Genes showing a significant association to any anthocyanin in correlation analyses were termed ExM (ie expression by metabolite) genes.

Genotypic correlations

To identify polymorphisms in expressed genes that could be explaining variation in anthocyanin content we extracted genotypes from transcriptome data and then used these genotypes to calculate associations between genotype and anthocyanin levels. For genotype scoring we merged the vcf files generated through the nf-core pipeline [65] using the bcftools software v1.12 [81] and the “merge” command. The “filter” command from bcftools was used to filter variants genotyped in all accessions using a minimum quality of 20 and a minimum depth of 4 reads. We extracted genotypes from the combined vcf file with the Genome Analysis Toolkit (GATK) software v4.2.0.0 [82] using the command “VariantsToTable”. By these means we identified 65,672 biallelic SNPs located in 8,938 genes.

The TASSEL v5 software [83] was used to calculate associations between genotypes at all biallelic SNPs and the content of five anthocyanins. We used a generalized linear model (GLM) and corrected for population structure with a PCA (covariance method, 5 components). The resulting p-values were corrected by the false discovery rate using the fdr method of the “p.adjust” function from the R software [84]. An association was considered significant if the fdr corrected p-value was lower than 0.1 [85]. We then identified genomic regions associated to a trait (i.e.

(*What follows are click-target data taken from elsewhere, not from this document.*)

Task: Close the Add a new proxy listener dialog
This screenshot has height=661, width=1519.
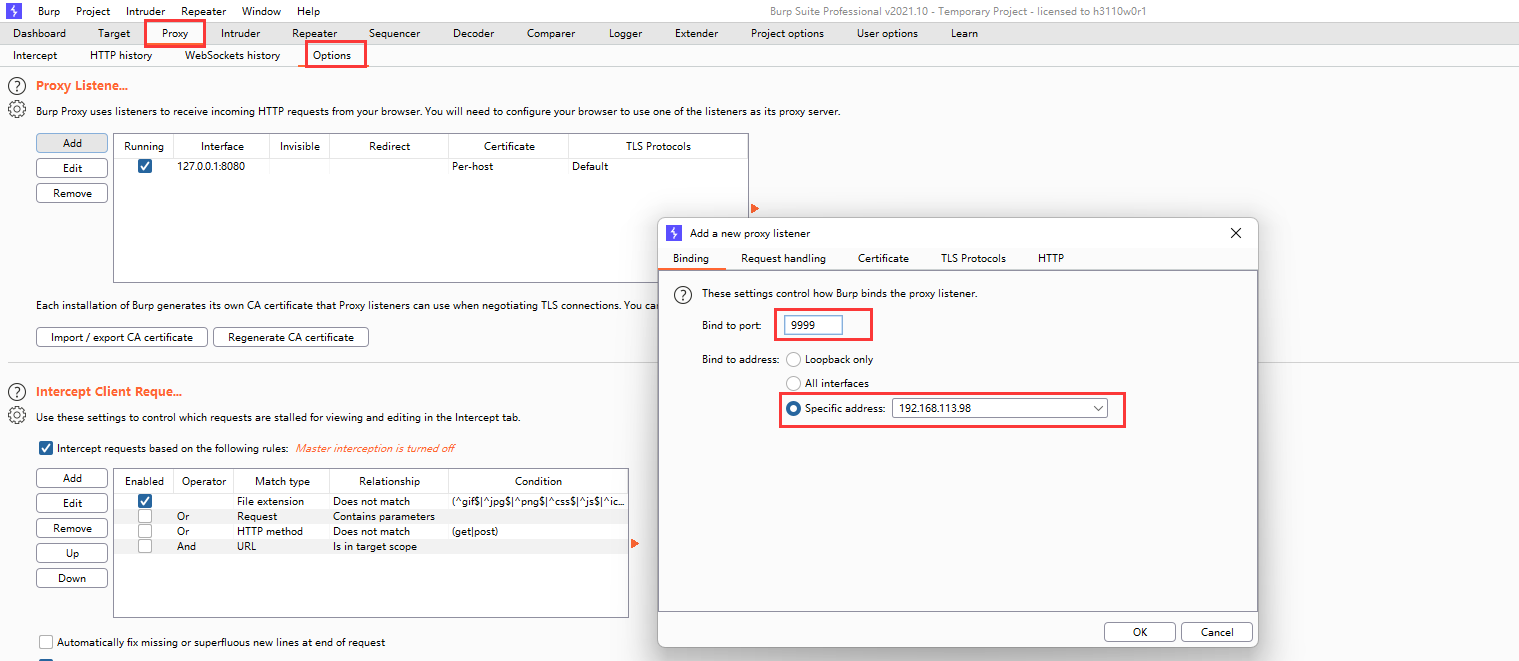Action: coord(1235,233)
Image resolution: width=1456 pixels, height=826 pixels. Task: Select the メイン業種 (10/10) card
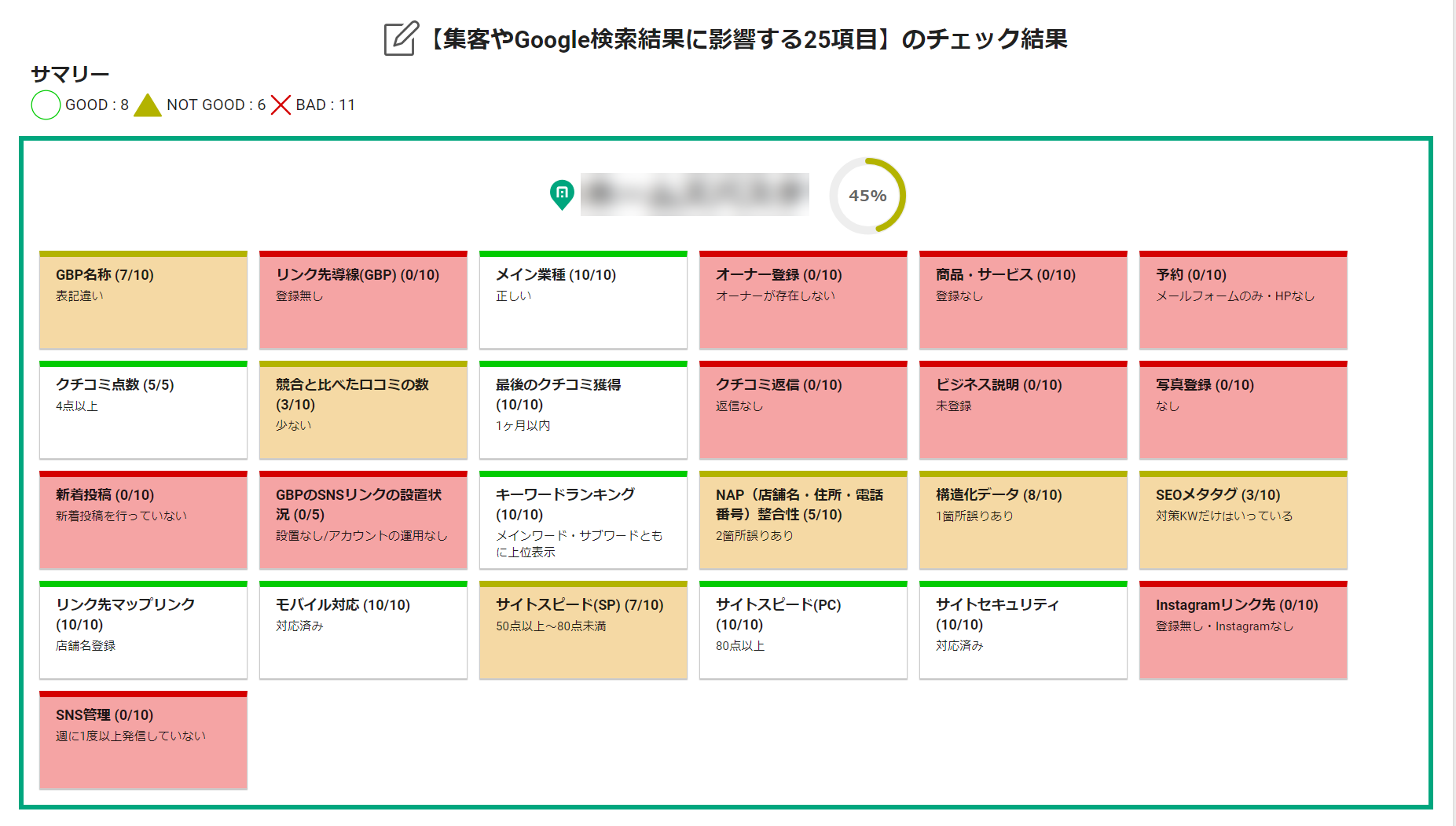pos(582,300)
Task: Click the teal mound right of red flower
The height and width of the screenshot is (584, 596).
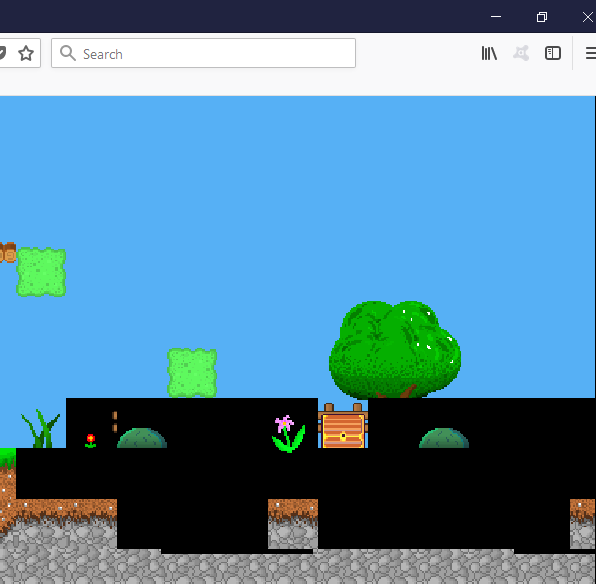Action: point(142,438)
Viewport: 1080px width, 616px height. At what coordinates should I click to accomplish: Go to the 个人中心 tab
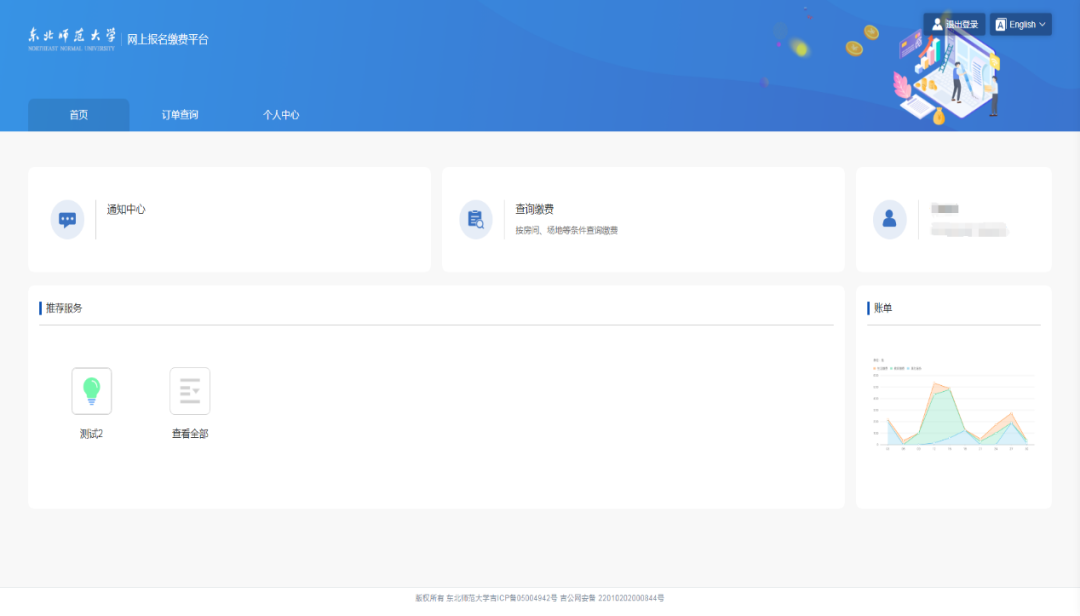(x=281, y=115)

QTLs) by calculating the sum of significant SNPs in non-overlapping 1 Mb intervals. Intervals containing significant SNPs were considered QTLs. Full results are in S5 Table.

Gene annotation and enrichment analyses

To identify biological pathways that are overrepresented among genes from DEG and ExM analyses we used the Blastp algorithm from the BLAST v2.12 software [76] to compare the most recent potato proteome from SPUD.DB (High confidence representative gene models) to two annotated proteomes: (1) the Arabidopsis thaliana proteome deposited in the TAIR database and (2) the potato proteome deposited in the Refseq database. Specifically, we assigned the best blastp hit in each of the two databases using a minimum e-value of 10−6. We also conducted gene set enrichment analyses for DEG and ExM gene sets using the “functional annotation clustering” tool at the David server ( We used as “gene lists” the TAIR and Refseq codes assigned to significant genes for each pairwise comparison (DEG genes) and anthocyanin (ExM) genes. We used as “background” the TAIR and Refseq codes assigned to all genes whose expression was evaluated. Terms showing an FDR-corrected p-value lower than 0.1 were considered significant. Annotation results are provided in S6 Table.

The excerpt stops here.